Nos responsabilités envers le Califat

Ici nous venons naturellement à la question de nos propres responsabilités envers le Califat et le Calife. Ces responsabilités naîtront aussi bien de la compréhension juste de la signification de l’institution du Khilāfat que de notre obéissance musulmane à la volonté d’Allāh manifestée dans la réalité quotidienne du Calife.

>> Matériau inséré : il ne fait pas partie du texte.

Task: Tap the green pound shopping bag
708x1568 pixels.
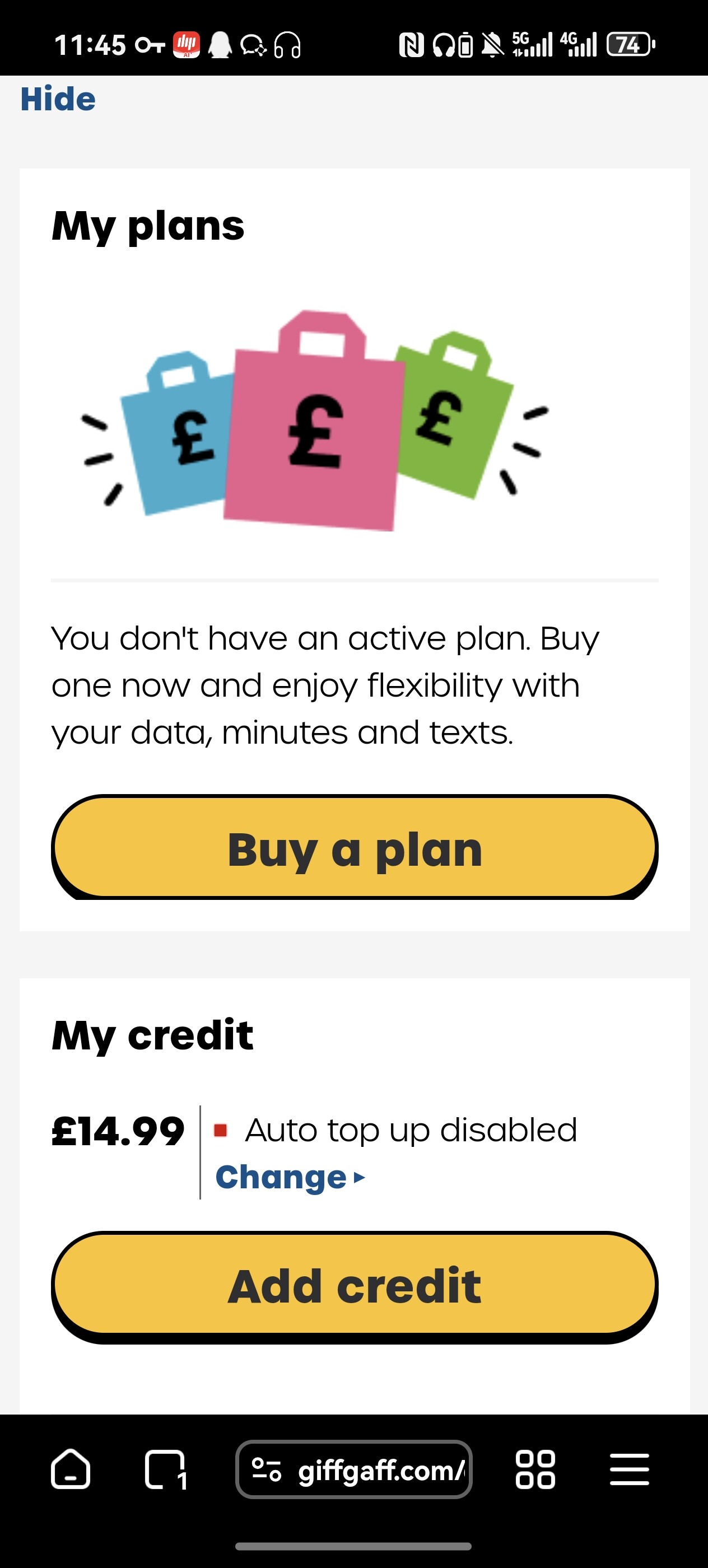Action: 453,415
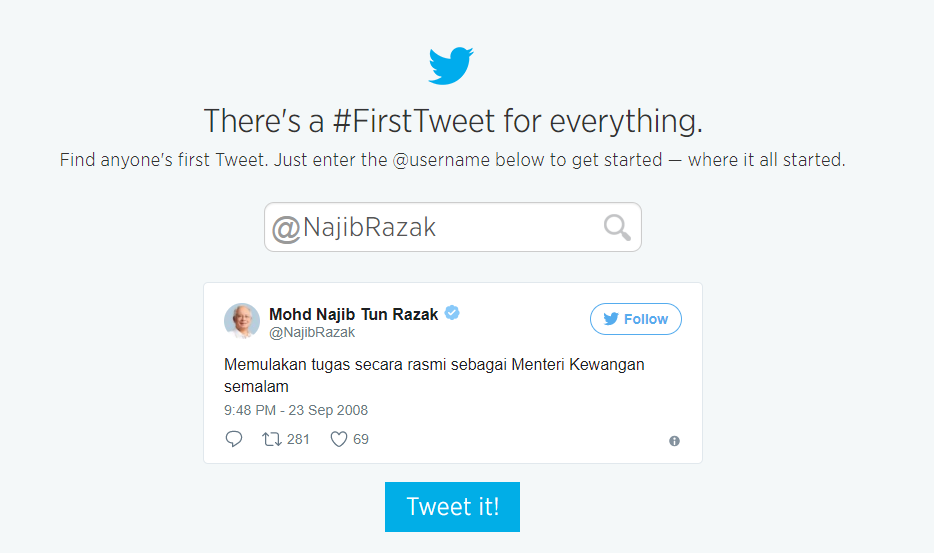Like the tweet with the heart icon
The width and height of the screenshot is (934, 553).
point(339,439)
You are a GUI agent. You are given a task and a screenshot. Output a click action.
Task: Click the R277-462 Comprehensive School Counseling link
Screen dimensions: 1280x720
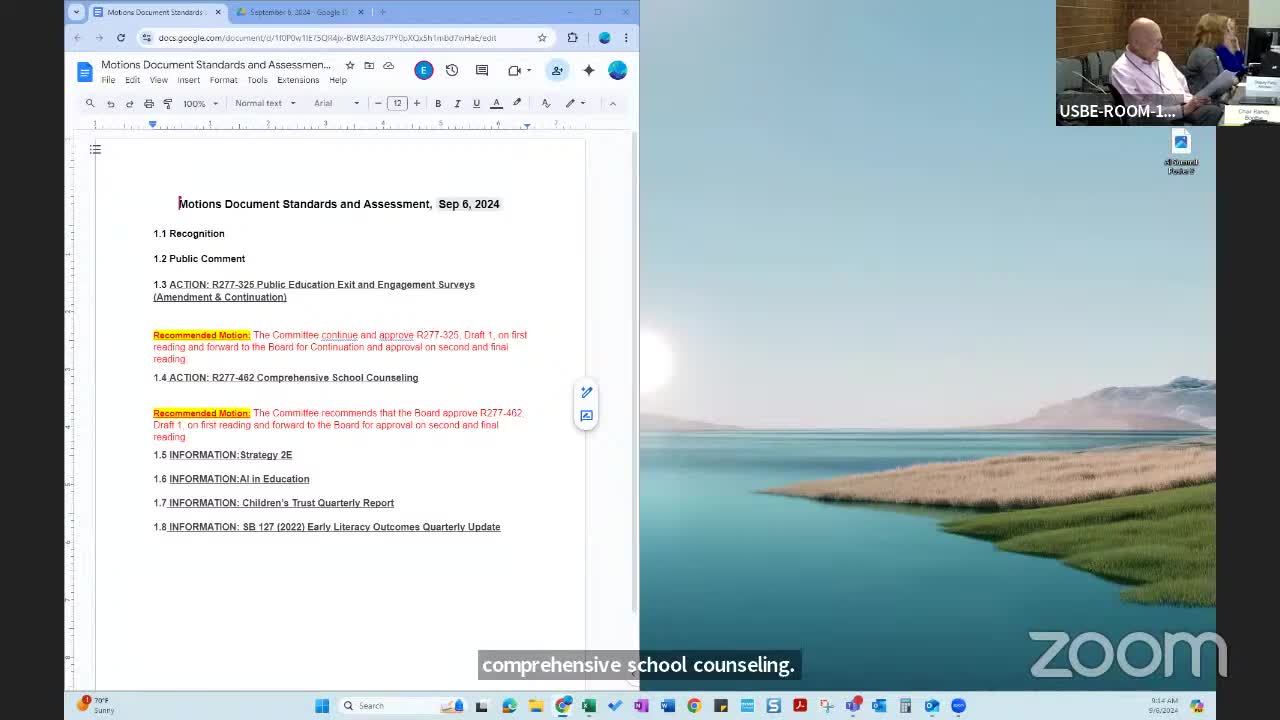click(314, 378)
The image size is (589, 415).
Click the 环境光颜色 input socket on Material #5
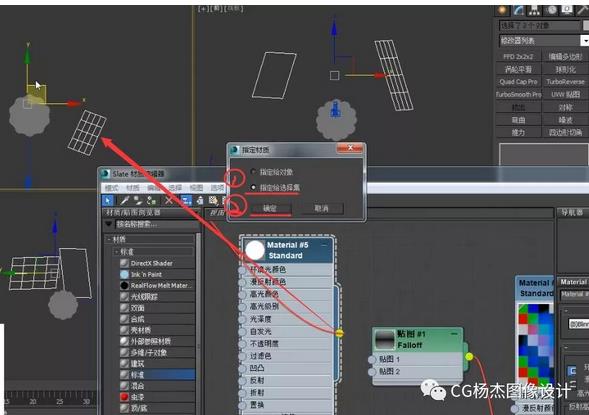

Le Calife est chargé de la tâche de diriger le cheminement spirituel de la Jamā’at sur la voie droite et de bien gérer les œuvres de la Communauté. Notre soumission et obéissance à ses décrets sont donc dictées par une foi profonde en Dieu ; elles sont le reflet de notre soumission à la volonté de Dieu. Un rapport tel que celui qui lie un musulman Aḥmadi au Khalīfatul Masīḥ est possible seulement grâce à la présence de cette vraie foi qui est quotidiennement manifestée dans les activités de la Communauté. Ce rapport naît de l’amour et de l’affection qu’ont les Ahmadis pour leur Khalīfa (calife), l’Imam de cette époque.

En fait, ce rapport d’amour et d’obéissance filiale commence dès l’initiation dans la Communauté à la main du Calife. L’on peut dire qu’un musulman Aḥmadi n’a aucune autre vision de l’Islam que celle qui se manifeste dans le Califat de l’Aḥmadiyya. Cela est tout à fait naturel, car il n’y a aucune façon de sincèrement accomplir ses devoirs de musulman excepté par la soumission fidèle aux enseignements divinement révélés de l’Islam, en restant dans la structure donnée par Dieu au Califat du Messie Promis (a.s.).

Si un musulman Aḥmadi veut en effet amener l’unité de l’humanité dans l’Islam, il doit d’abord nécessairement renforcer et favoriser l’unité au sein de la Communauté, de laquelle le Calife a été fait responsable par Allāh. Les 10 conditions de Bai’at sont notre serment d’allégeance au Califat dans l’Aḥmadiyya, le vrai Islam. En entrant dans la Bai’at avec le Calife, nous entrons dans la Bai’at avec Allāh. Le Calife Aḥmadi est le chef suprême de la Jamā’at. Le vœu spirituel d’obéissance au Calife ne peut pas être comparé à une obligation sociale ou temporelle quelle qu’elle soit.

L’amélioration constante de notre propre piété est une autre de nos obligations envers le Khilāfat, car aucun Califat ne peut exister sans qu’il n’y ait le Taqwa (la crainte de Dieu et la piété) à la base de la communauté des croyants.